Page extract:
I love talking to people about Jesus. Especially people who don’t know Jesus.
I’m always looking for little cracks to wiggle Jesus in. Or simple footbridges I could walk him over. Or words He could piggyback on straight into someone’s heart.
The two easiest paths? Joy and pain.
In the olden’ days, the primary heart-opening hammer was God’s wrath. “You should be afraid of the wrath of God.”
I agree you should. God’s wrath is no small thing. It gets paired with smote and brimstone a lot. (Much more dramatic than ‘sulfur.’) God’s holiness and our not-holiness are in direct odds. Never the twain shall meet.
There will come a personal death-day for each of us where God stops trying to break through to our hearts. His wrath becomes your only option if you’ve not made up before then.
But I find God’s wrath is not what scares people today. Unwise, yes. But the currently reality.
What does scare everyone, however, is death. Dying. Decay. Catching COVID and not returning home. Discovering pancreatic cancer that takes you in less than a month.

Complete the following:
1. Set down the part of the passage on talking about Jesus from "The two easiest" up to and including "up before then.".
2. Answer these questions from the passage on talking about Jesus.
(a) Which two paths does the writer call the easiest?
(b) What was the primary heart-opening hammer in the olden days?
(c) Which illness is described as taking a person in less than a month?
3. Carry on the passage on talking about Jesus from where it stops.
The lines stored after the passage on talking about Jesus play no part here.

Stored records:

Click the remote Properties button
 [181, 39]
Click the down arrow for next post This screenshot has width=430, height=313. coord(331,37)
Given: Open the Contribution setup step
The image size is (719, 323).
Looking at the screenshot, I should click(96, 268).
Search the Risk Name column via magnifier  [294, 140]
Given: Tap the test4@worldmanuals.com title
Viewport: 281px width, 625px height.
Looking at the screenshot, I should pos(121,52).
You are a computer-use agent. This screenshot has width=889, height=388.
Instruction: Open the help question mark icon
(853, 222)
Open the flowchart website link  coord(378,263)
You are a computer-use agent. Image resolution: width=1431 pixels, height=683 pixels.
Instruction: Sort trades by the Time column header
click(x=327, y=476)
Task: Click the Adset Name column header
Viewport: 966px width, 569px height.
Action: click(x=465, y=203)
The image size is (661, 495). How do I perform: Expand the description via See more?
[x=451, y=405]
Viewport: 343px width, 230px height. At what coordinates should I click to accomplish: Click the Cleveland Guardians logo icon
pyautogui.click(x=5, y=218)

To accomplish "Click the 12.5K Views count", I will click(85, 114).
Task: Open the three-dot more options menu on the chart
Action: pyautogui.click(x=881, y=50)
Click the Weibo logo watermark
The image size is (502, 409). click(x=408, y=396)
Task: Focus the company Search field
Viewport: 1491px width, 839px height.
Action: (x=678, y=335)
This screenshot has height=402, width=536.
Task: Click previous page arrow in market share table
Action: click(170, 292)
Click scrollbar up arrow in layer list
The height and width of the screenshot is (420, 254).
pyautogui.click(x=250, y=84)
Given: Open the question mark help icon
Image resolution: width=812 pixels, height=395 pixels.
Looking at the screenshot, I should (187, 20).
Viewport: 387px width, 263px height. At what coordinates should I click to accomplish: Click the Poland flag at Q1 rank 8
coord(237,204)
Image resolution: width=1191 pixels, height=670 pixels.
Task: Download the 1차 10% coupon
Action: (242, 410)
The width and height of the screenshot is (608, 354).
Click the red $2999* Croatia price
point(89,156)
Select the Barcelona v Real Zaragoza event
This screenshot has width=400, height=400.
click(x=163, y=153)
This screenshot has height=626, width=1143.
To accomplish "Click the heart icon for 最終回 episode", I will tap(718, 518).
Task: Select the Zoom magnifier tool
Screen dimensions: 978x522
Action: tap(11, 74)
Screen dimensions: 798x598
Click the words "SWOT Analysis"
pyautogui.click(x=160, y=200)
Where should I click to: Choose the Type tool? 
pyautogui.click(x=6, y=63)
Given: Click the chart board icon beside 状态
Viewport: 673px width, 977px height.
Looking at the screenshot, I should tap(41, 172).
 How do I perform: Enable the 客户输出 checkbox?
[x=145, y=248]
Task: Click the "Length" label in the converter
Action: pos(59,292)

Answers for the tasks:
1.
The two easiest paths? Joy and pain.
In the olden’ days, the primary heart-opening hammer was God’s wrath. “You should be afraid of the wrath of God.”
I agree you should. God’s wrath is no small thing. It gets paired with smote and brimstone a lot. (Much more dramatic than ‘sulfur.’) God’s holiness and our not-holiness are in direct odds. Never the twain shall meet.
There will come a personal death-day for each of us where God stops trying to break through to our hearts. His wrath becomes your only option if you’ve not made up before then.

2.
(a) Joy and pain.
(b) God's wrath.
(c) Pancreatic cancer.

3.
And the joy everyone excites over? Death being denied. Recovery and remission. Reconciliation between mom and dad and white and black. Roofs finally being restored and rooms rebuilt.
Every joy presents an opportunity to talk of Jesus because every joy finds its source in Jesus. He is the ultimate Reconciler, Restorer, Rebuilder. His resurrection changed the course of your personal history. Of everyone’s personal history.
Every pain presents an opportunity to talk of Jesus because every pain finds its ending in Jesus. He is the ultimate Sacrifice, Sufferer, Satisfaction. His death fends off death’s minions as we slog through this season. His death turns our deaths into a doorway to joy.
Lead with joy-answers as people wade through suffering in this season. Bring hope not a hammer.